Like most of Cheltenham's historic parks and gardens, Pittville Park was originally enclosed by railings, and private to the residents and subscribers to the spa. The park was formally opened to the public on 25 April 1894, a few years after Cheltenham Borough Council had bought the Pittville Estate.

Central Cross Drive café

A refreshment kiosk, or small outdoor café on Central Cross Drive, dating from 1903, used to have unusual terracotta dragons on its roof. It is open throughout the year, with shorter hours in winter and is situated in the Long Garden, a stretch of parkland to the south of Pittville Park facing Pittville Lawn. Very near the café, on the corner of Pittville Lawn and Central Cross Drive, originally stood a small spa called Essex Lodge, erected in the 1820s.
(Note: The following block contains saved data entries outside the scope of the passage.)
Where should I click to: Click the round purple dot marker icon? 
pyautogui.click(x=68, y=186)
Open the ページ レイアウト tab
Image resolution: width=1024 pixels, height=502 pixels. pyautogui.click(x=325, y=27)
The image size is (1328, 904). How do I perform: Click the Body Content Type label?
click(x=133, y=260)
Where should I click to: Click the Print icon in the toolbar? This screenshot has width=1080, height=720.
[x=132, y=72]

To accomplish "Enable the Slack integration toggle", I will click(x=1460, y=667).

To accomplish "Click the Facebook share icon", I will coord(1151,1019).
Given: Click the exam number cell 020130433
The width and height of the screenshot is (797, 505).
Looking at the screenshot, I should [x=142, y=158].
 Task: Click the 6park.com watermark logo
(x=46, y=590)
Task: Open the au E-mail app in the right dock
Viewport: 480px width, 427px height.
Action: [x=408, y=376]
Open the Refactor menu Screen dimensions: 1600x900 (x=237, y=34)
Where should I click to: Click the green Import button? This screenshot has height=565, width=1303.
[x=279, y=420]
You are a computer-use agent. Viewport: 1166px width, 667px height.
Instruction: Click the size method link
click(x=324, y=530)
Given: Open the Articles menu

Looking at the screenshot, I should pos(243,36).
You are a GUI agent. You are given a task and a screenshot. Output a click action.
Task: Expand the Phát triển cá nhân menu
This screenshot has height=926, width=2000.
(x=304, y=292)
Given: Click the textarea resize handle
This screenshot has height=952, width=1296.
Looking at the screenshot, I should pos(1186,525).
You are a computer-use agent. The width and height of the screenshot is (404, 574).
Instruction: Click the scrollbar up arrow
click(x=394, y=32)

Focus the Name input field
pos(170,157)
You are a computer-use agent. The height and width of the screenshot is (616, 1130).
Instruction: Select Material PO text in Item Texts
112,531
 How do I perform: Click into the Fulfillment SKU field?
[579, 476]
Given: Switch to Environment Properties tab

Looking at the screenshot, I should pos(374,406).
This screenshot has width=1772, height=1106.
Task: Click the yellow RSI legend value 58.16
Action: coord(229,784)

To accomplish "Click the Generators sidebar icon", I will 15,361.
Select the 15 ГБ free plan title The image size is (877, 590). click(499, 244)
On the west side of Evesham Road is the Boating (or Lower) Lake, with an early Boathouse (not open in winter) which serves ice creams and cold drinks. Row boats and pedal boats can be hired. A metal pedestrian bridge, joining the north and south banks of the Lower Lake, was opened in February 2012. This replaced earlier wooden bridges which had been damaged beyond repair. The bridge is decorated with metal sculptures based on drawings made by local schoolchildren and artists.

Other leisure pursuits include angling, tennis, skateboarding ramps, 9-hole pitch and putt golf course and a modern leisure centre on Tommy Taylor's Lane with a swimming pool and other recreational facilities. An amateur flying trapeze club has a full size flying trapeze rig in the park during the summer, and offers flying trapeze classes - including beginner classes - to the public.

Another attraction in the park are the enclosures which house a variety of birds, chipmunks and rabbits. The bird collection includes: cockatiels, green parrots, canaries, peacocks and chickens.

The play area in the park underwent a major redevelopment during the first part of 2016, reopening on 27 May. The new attractions include a zip wire.

Pittville Park is given a grade 2 listing under the English Heritage register of historic parks and gardens.

There are car parks near the Pump Room that are currently free to use.

===Gustav Holst Museum===
The Holst Birthplace Museum (now called Holst Victorian House) was founded by Gustav's daughter, Imogen Holst, in 1974 during centenary ceremonies for Holst's birth. The museum houses a number of mementoes, including the piano on which Holst composed The Planets, as well as pictures, books, some letters and manuscripts. The Holst Victorian House is one of only three composer museums in England. (Note: The others are Handel and Elgar.)

The house consists of eleven rooms, which were furnished from the collections of Cheltenham Art Gallery & Museum. The sitting room shows how a Regency sitting room would have looked in the 1830s. The bedroom is probably the room where Gustav Holst was born and it was furnished in the style of the 1870s. The music room contains many items associated with Holst and his music, notably the oil portrait of the composer from the 1920s and his piano on which much of 'The Planets' and his most famous works were composed. The kitchen and scullery show visitors how Victorian households looked.